So whenI make my own scenarios, I want to be able to surprise myself as much as possible. There has been a lot of good information from experienced scenario makers on the threads lately, which has helped me develop much better AI plans, but I have a few questions I hope someone can help with in order to hopefully allow me to build in more surprises.

What I want to do is to have enemy flanking attacks come at me at random, or not at all (makes no difference if I'm defending or attacking). I want the possibility of them occurring, but not the certainty of having them occur. That way, it will keep me honest in my deployments, by forcing me to have flank protection at all times, or chance the devastating consequences.

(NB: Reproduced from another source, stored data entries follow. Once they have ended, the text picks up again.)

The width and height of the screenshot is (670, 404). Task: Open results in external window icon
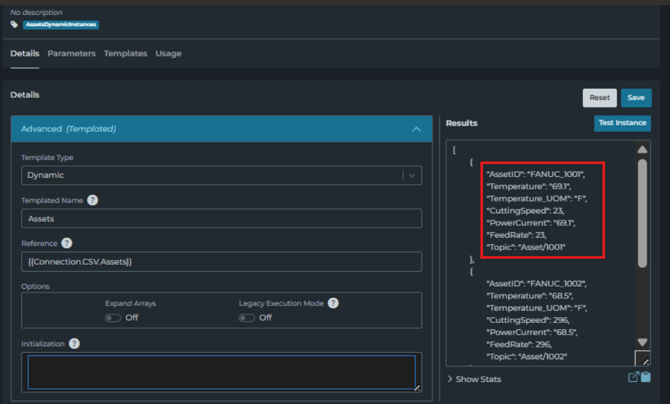pyautogui.click(x=633, y=377)
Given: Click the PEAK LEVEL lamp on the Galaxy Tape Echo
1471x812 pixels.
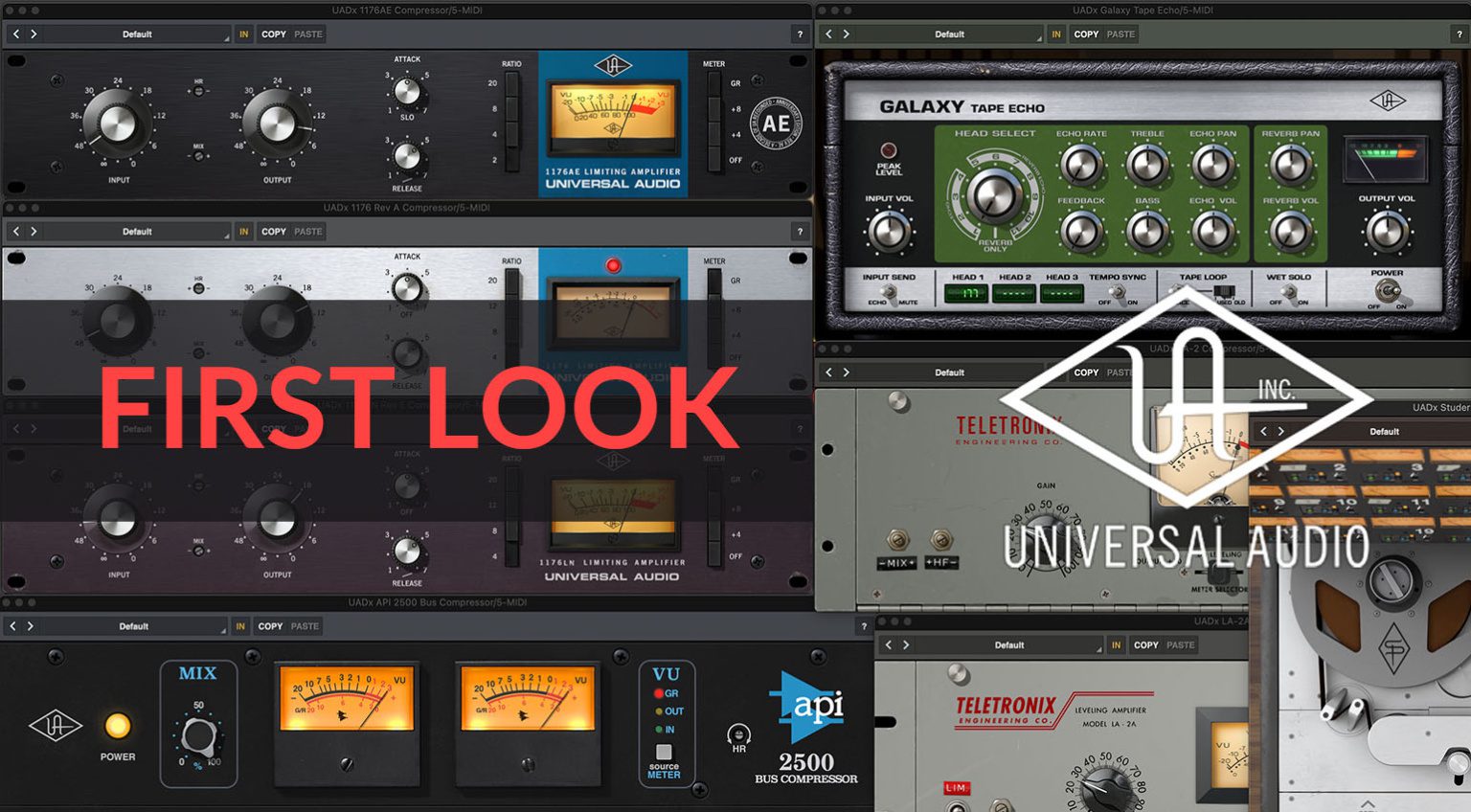Looking at the screenshot, I should click(887, 149).

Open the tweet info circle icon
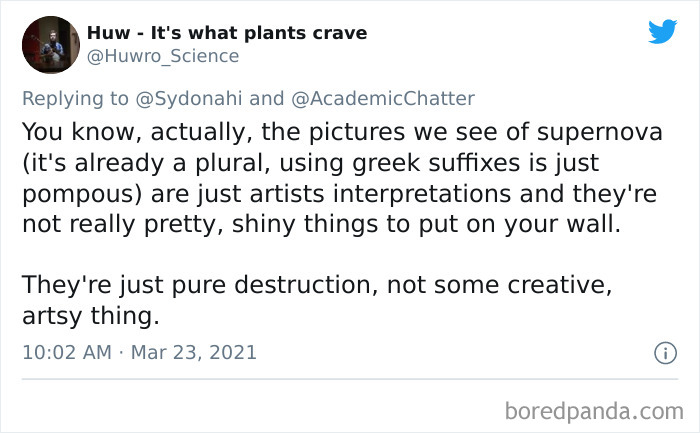pyautogui.click(x=665, y=353)
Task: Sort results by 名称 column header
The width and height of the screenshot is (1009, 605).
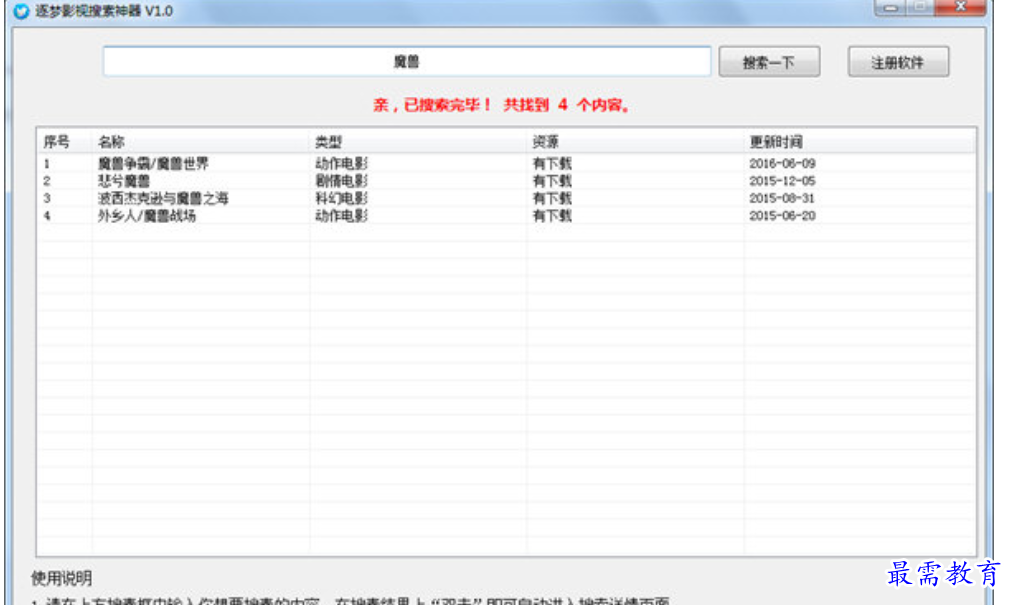Action: point(111,141)
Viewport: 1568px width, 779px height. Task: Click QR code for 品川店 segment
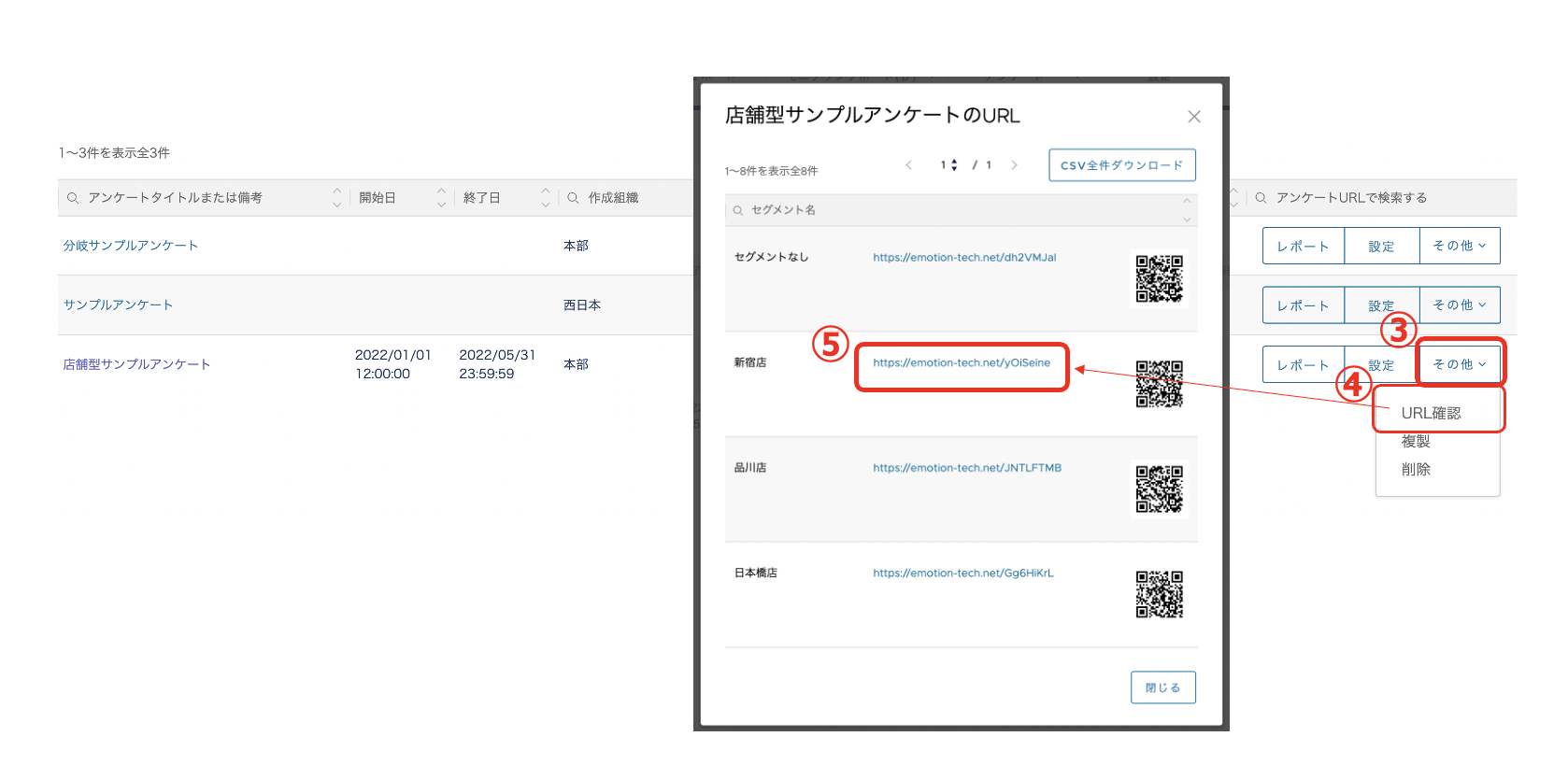(1159, 489)
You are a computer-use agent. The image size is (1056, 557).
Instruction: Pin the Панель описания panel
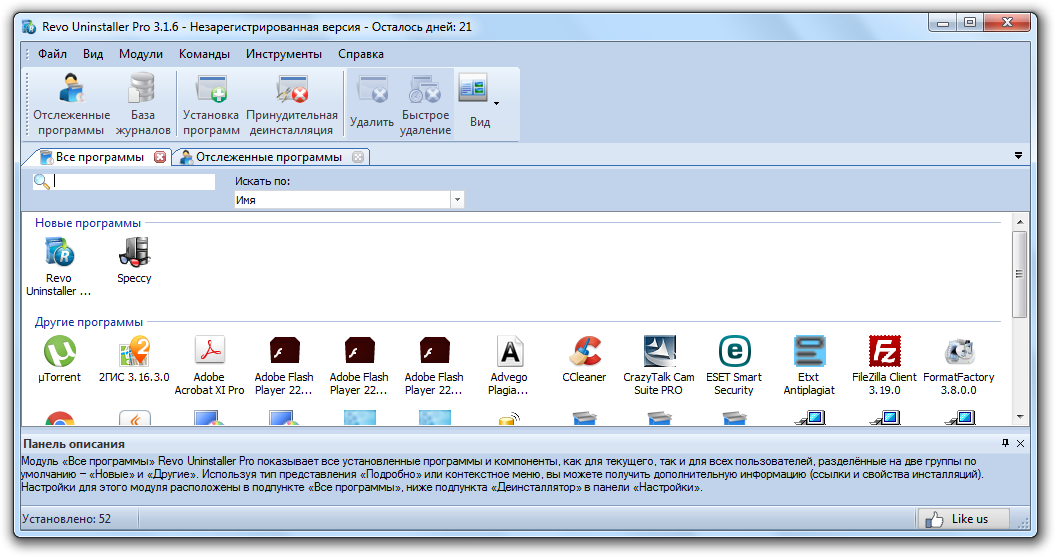tap(1005, 443)
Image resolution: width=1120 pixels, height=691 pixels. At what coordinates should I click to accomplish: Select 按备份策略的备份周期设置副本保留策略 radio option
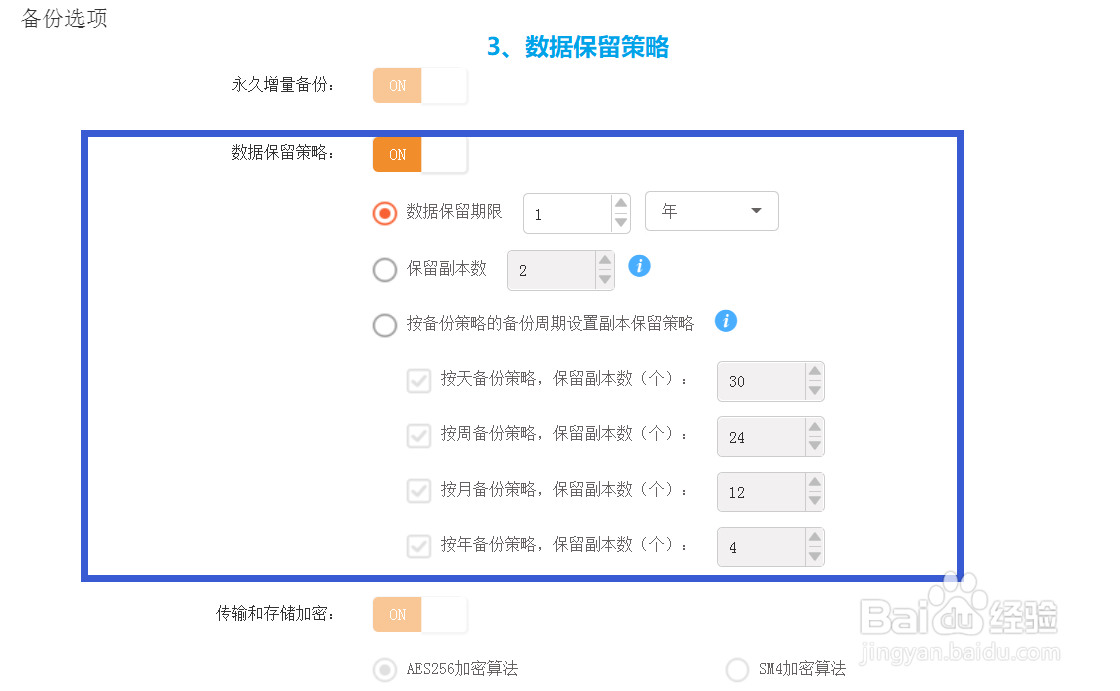(x=385, y=325)
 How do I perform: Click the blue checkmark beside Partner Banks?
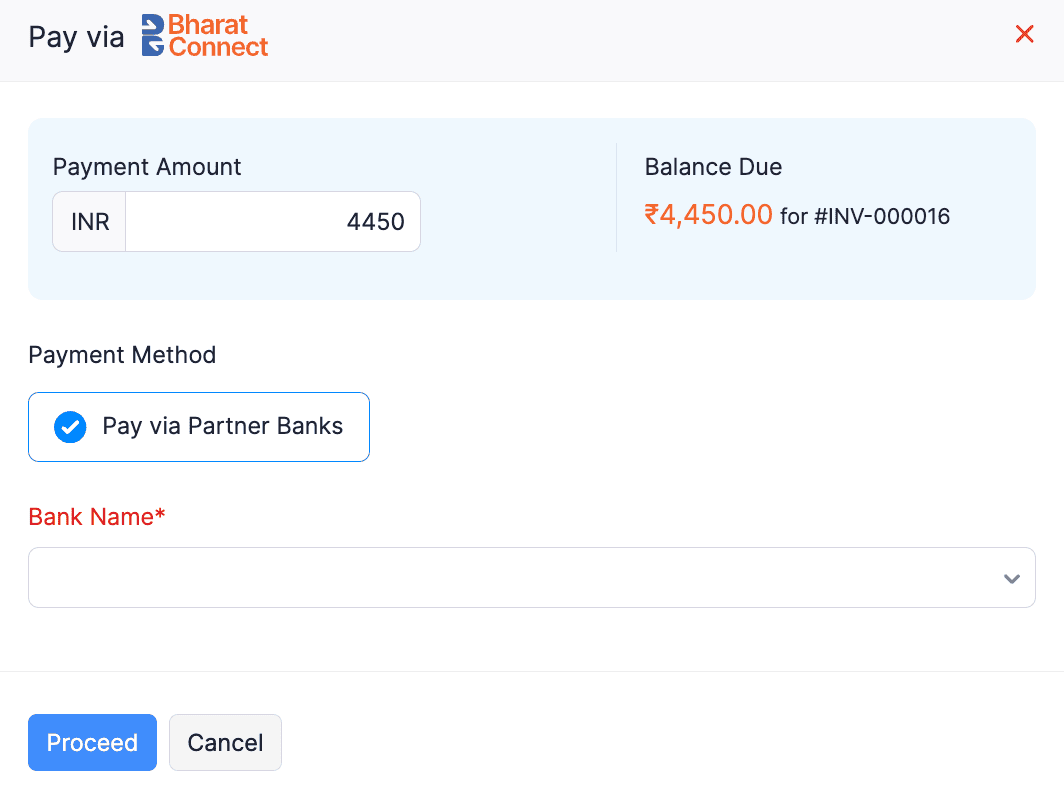[70, 427]
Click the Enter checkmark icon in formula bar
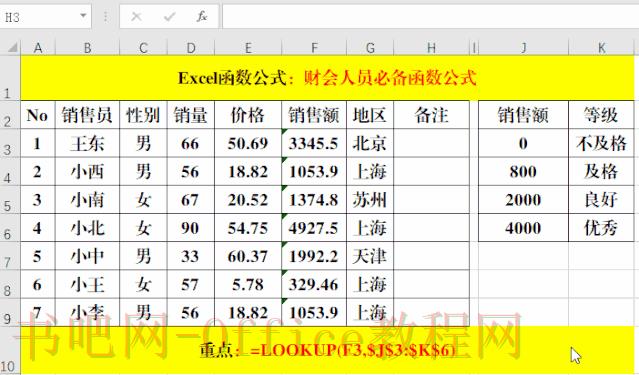Image resolution: width=639 pixels, height=375 pixels. (169, 17)
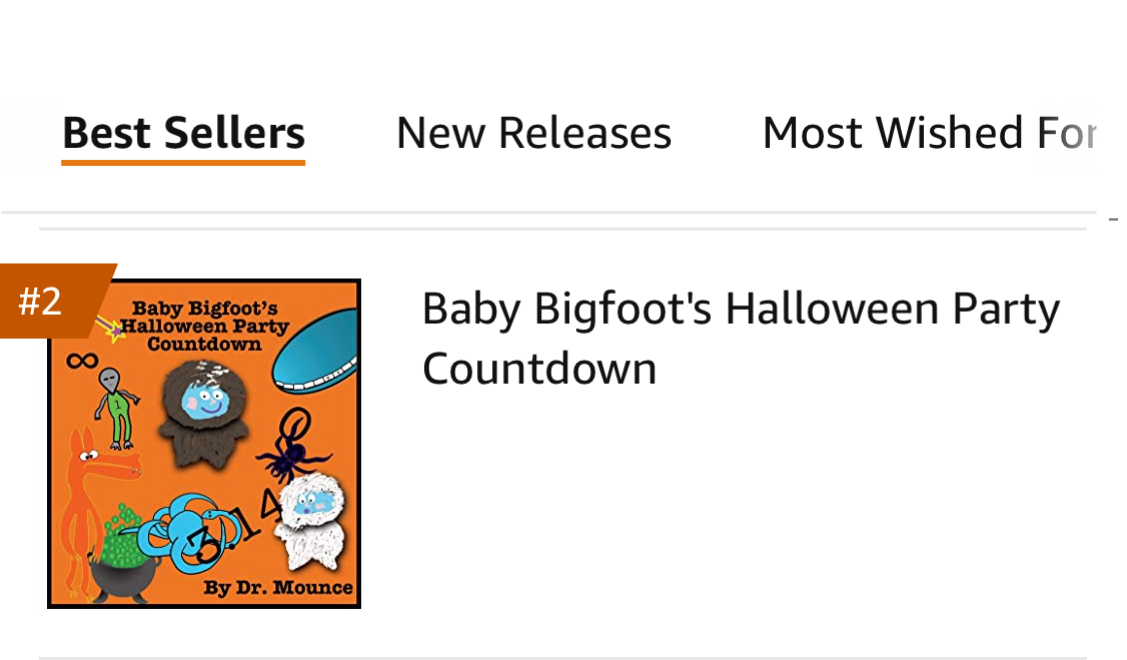This screenshot has width=1127, height=660.
Task: Click the title text printed on cover
Action: (205, 326)
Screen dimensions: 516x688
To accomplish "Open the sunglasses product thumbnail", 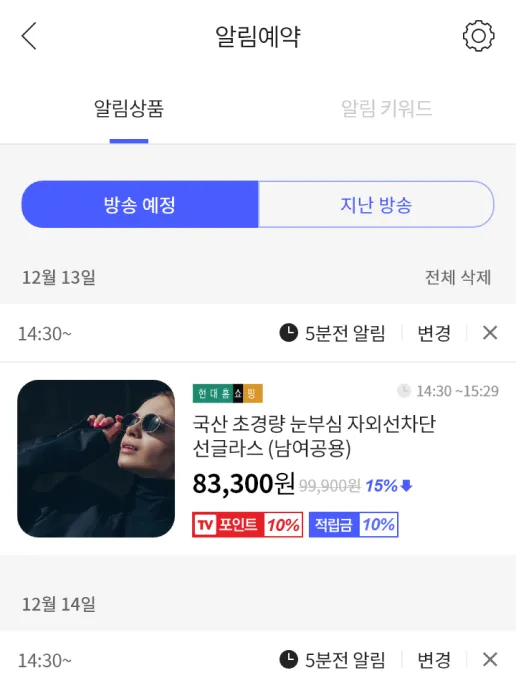I will click(96, 459).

The problem is that you have to set your AI groups, reinforcement groups, and deploy them before you can create AI plans. So, even if I use the work-around of setting my flanking group as a reinforcement that will occur after the game ends, what happens then is the flank attack never occurs, period. There is nothing I can do in setting the AI plans to allow for them to appear in one plan during the game, and another plan not appear at all, correct? If I give the flanking group no orders in one plan, they will still show up in their set up zone, because there is no option to "delete" the set up, only the orders after the set up. I guess I could use the reinforcement time variable to get some uncertainty, but then there is the risk that they come in way too early in any given plan, because that variable is set before you set up your AI plans.

Also, am I correct that if I give the flanking group several set up zones (for instance, the default enemy group gets the Red 1 painted set up zone, and the flankers get three Red 2 zones, two on one side of the map and one on the other), then then they will come on randomly into one or more of those zones? But then, I'm going to have difficulty in setting orders for the individual AI plans because I won't know which side of the map they will appear on, which could lead to some funky behavior (unless the zones were basically directly across from each other and the orders simply took them to a place in the middle between them).

Am I making sense here? I have the flu, so probably not thinking as clearly as I should. Thanks for any help and comments.

Cheers!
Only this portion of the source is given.